■ **AIM OF THE TASK**: Where the line with "This screenshot has width=624, height=521." appears below, start writing out lines exactly, and finish with the line with "This screenshot has height=1568, width=348.", which is included; write out nothing else.

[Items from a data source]
━━━━━━━━━━━━━━━━━━━━
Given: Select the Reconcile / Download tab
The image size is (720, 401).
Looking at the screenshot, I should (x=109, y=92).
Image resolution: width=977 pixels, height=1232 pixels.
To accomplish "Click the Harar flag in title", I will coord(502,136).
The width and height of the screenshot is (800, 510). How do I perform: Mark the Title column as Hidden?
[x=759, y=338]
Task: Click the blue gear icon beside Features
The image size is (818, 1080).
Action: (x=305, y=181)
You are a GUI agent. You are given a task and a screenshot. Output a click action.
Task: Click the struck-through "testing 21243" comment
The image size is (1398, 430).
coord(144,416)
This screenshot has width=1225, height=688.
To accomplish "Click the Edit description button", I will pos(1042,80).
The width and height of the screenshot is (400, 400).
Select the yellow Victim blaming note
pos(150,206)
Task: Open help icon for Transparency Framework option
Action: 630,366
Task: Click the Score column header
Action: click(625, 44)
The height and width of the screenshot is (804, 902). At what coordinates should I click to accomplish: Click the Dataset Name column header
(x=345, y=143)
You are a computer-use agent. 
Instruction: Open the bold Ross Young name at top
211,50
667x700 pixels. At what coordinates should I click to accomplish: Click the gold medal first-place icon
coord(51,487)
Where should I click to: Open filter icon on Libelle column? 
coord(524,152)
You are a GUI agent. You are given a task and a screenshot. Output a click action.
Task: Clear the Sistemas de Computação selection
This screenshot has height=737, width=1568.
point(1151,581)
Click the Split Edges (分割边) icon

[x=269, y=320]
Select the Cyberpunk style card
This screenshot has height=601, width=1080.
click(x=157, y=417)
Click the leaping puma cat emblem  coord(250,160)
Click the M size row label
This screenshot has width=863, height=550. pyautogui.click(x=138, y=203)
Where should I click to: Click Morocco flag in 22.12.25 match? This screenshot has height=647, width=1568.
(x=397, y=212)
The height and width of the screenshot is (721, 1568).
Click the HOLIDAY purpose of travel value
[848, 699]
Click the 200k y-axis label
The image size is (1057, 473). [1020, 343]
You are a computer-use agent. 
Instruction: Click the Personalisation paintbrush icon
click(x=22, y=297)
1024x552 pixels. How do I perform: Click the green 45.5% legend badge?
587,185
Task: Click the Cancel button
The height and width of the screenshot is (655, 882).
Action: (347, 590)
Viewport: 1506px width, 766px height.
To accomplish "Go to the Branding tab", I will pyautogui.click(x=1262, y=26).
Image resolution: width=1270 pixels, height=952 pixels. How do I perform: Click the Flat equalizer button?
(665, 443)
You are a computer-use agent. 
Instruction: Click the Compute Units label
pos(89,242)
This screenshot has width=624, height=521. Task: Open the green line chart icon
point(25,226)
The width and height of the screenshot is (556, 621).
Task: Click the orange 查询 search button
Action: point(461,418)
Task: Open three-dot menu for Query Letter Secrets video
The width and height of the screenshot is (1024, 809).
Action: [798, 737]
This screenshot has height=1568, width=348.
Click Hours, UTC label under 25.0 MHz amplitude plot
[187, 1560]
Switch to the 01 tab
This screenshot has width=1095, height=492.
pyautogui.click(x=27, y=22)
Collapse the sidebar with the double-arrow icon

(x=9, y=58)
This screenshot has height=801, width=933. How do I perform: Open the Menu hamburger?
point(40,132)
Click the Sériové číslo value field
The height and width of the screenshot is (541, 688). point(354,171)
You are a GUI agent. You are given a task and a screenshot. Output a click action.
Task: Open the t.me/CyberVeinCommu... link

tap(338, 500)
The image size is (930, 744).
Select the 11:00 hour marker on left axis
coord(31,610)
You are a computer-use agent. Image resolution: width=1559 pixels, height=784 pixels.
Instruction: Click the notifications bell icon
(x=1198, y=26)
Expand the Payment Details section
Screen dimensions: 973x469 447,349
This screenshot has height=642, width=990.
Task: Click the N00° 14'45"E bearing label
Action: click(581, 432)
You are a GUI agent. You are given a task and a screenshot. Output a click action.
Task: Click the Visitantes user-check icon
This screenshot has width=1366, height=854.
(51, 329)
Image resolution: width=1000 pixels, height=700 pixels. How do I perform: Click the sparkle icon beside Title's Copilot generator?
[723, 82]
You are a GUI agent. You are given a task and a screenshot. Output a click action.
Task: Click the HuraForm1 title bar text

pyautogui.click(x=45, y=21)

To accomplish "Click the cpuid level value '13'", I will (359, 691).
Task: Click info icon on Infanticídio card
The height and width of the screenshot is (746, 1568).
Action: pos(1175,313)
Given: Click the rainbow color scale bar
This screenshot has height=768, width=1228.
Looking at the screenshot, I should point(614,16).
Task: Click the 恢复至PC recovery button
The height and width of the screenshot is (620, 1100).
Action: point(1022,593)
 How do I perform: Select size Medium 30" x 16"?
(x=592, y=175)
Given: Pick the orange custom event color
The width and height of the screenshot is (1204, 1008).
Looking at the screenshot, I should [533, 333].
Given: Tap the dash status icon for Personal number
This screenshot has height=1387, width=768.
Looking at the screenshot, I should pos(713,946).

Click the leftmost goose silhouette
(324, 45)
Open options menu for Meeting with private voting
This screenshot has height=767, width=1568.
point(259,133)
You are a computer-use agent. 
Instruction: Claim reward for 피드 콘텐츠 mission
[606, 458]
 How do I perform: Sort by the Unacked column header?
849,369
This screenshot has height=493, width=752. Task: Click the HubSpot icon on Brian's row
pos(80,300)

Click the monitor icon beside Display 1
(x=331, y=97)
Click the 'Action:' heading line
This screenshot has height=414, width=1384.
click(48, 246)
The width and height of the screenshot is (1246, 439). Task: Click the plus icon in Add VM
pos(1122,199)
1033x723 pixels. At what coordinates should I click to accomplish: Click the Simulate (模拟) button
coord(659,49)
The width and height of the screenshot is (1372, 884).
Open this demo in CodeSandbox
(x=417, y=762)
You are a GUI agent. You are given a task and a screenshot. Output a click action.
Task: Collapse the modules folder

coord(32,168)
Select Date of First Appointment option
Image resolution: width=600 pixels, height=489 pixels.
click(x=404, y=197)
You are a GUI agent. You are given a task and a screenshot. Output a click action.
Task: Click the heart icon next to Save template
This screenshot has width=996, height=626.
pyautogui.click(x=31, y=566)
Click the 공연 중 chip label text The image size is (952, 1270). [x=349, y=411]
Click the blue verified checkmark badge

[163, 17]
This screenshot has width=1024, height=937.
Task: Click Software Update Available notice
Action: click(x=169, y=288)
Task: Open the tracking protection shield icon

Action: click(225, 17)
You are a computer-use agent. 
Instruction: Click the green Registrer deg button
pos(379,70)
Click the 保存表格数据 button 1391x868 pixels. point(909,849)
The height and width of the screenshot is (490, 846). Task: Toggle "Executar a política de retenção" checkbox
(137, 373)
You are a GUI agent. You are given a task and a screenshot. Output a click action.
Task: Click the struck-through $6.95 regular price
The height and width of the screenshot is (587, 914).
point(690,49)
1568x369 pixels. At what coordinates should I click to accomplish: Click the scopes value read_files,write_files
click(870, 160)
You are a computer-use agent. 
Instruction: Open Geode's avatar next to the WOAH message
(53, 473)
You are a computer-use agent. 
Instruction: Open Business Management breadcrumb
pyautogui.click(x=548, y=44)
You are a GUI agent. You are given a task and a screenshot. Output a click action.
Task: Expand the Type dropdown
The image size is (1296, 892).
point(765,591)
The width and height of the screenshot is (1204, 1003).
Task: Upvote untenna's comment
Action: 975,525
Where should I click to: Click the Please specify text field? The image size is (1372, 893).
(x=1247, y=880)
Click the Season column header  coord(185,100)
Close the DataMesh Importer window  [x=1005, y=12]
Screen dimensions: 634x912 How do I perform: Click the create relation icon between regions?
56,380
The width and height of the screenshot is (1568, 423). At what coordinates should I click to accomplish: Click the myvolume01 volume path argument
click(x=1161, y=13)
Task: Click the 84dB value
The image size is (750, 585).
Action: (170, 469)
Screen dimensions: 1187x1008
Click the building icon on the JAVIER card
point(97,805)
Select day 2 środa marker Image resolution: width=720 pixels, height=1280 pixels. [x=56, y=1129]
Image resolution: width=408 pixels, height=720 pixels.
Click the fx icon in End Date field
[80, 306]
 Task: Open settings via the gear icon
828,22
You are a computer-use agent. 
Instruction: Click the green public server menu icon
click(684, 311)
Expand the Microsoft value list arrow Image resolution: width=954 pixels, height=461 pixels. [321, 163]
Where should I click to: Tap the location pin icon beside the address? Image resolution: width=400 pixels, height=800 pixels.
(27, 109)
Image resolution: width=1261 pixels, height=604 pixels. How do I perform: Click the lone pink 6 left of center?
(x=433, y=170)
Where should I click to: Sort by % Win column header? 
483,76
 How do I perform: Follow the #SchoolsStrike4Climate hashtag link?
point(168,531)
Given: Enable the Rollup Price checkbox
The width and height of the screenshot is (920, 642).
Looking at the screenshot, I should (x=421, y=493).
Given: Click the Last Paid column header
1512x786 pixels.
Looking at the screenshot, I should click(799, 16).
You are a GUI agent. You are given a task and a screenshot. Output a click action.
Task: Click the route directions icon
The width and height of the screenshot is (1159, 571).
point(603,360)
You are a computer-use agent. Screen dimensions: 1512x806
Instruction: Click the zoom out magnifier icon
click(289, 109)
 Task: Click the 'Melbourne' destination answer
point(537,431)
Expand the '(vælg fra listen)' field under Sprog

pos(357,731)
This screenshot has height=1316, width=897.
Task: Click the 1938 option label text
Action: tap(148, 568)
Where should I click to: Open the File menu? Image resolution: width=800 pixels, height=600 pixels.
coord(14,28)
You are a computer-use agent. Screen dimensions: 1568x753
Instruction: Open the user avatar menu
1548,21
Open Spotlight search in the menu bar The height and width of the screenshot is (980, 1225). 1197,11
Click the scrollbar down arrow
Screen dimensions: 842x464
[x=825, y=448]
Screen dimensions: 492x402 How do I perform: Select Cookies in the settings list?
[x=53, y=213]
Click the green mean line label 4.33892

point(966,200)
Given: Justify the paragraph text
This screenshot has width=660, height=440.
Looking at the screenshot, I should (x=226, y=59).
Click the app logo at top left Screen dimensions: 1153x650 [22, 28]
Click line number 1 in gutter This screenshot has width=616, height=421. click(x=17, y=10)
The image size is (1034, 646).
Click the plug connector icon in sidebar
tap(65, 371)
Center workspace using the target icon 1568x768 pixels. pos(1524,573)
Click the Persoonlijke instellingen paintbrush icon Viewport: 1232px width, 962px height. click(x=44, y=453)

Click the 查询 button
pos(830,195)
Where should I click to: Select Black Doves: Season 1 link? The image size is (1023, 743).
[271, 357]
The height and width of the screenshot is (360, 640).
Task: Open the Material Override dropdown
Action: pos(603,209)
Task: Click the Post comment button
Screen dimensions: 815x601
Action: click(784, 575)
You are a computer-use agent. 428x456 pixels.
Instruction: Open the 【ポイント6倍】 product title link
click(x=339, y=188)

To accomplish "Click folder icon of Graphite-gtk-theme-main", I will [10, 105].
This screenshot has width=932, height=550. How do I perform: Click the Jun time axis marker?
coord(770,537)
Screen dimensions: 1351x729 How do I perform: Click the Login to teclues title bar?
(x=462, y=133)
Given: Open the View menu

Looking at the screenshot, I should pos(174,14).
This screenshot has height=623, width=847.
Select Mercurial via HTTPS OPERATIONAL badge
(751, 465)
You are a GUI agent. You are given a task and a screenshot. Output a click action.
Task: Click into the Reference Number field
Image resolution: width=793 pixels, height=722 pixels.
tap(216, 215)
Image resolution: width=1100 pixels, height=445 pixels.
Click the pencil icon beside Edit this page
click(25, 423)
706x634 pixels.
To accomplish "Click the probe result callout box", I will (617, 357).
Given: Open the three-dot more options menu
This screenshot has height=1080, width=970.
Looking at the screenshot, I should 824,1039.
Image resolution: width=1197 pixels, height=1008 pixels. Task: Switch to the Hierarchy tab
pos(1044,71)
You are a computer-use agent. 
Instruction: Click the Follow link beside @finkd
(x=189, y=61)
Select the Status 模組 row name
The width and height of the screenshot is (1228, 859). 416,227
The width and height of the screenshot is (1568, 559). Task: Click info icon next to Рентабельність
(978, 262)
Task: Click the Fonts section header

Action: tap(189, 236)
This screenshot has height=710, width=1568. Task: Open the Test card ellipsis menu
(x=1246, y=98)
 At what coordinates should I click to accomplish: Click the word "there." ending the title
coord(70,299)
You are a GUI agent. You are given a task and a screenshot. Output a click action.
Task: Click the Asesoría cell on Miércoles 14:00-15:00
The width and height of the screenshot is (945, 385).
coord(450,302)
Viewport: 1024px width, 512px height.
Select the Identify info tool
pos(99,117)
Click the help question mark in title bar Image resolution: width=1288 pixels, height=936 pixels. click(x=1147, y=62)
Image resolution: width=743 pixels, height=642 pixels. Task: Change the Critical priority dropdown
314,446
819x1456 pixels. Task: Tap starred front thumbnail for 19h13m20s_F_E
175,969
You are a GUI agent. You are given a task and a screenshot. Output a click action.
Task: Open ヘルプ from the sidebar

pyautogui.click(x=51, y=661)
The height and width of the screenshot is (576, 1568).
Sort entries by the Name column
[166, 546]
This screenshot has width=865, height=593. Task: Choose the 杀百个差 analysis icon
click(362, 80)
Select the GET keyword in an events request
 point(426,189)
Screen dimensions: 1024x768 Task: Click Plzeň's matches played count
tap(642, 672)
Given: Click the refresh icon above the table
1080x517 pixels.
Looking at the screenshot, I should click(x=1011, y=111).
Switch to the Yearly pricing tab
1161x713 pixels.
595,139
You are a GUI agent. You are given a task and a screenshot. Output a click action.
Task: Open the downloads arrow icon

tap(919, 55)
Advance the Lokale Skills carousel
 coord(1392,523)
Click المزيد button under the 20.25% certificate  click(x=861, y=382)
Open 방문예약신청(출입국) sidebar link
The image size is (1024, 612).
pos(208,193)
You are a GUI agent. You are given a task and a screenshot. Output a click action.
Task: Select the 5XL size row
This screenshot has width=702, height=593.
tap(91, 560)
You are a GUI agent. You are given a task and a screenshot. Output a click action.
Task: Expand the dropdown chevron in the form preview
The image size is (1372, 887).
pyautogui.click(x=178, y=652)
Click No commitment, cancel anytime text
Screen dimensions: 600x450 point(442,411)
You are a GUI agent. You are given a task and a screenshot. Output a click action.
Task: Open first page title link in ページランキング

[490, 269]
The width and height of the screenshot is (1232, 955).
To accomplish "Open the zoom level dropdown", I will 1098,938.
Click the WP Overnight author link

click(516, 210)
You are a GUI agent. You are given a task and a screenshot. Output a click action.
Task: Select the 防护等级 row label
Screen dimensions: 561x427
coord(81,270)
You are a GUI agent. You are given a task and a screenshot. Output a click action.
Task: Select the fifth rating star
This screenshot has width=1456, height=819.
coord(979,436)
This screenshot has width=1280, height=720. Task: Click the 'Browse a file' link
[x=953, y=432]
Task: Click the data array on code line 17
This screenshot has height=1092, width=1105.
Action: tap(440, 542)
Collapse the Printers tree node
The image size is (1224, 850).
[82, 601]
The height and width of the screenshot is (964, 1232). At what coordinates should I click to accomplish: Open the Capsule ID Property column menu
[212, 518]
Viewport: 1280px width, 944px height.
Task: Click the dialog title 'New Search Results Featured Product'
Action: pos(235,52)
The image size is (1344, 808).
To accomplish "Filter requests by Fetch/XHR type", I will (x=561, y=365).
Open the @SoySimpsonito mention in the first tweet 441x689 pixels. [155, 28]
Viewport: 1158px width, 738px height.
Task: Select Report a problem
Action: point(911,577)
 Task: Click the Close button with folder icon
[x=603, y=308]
━━━━━━━━━━━━━━━━━━━━
■ **EXERCISE RESULT**:
This screenshot has width=624, height=521. Task: Open the green line chart icon
point(25,226)
The width and height of the screenshot is (556, 621).
Task: Click the orange 查询 search button
Action: point(461,418)
Task: Open three-dot menu for Query Letter Secrets video
The width and height of the screenshot is (1024, 809).
Action: [798, 737]
This screenshot has height=1568, width=348.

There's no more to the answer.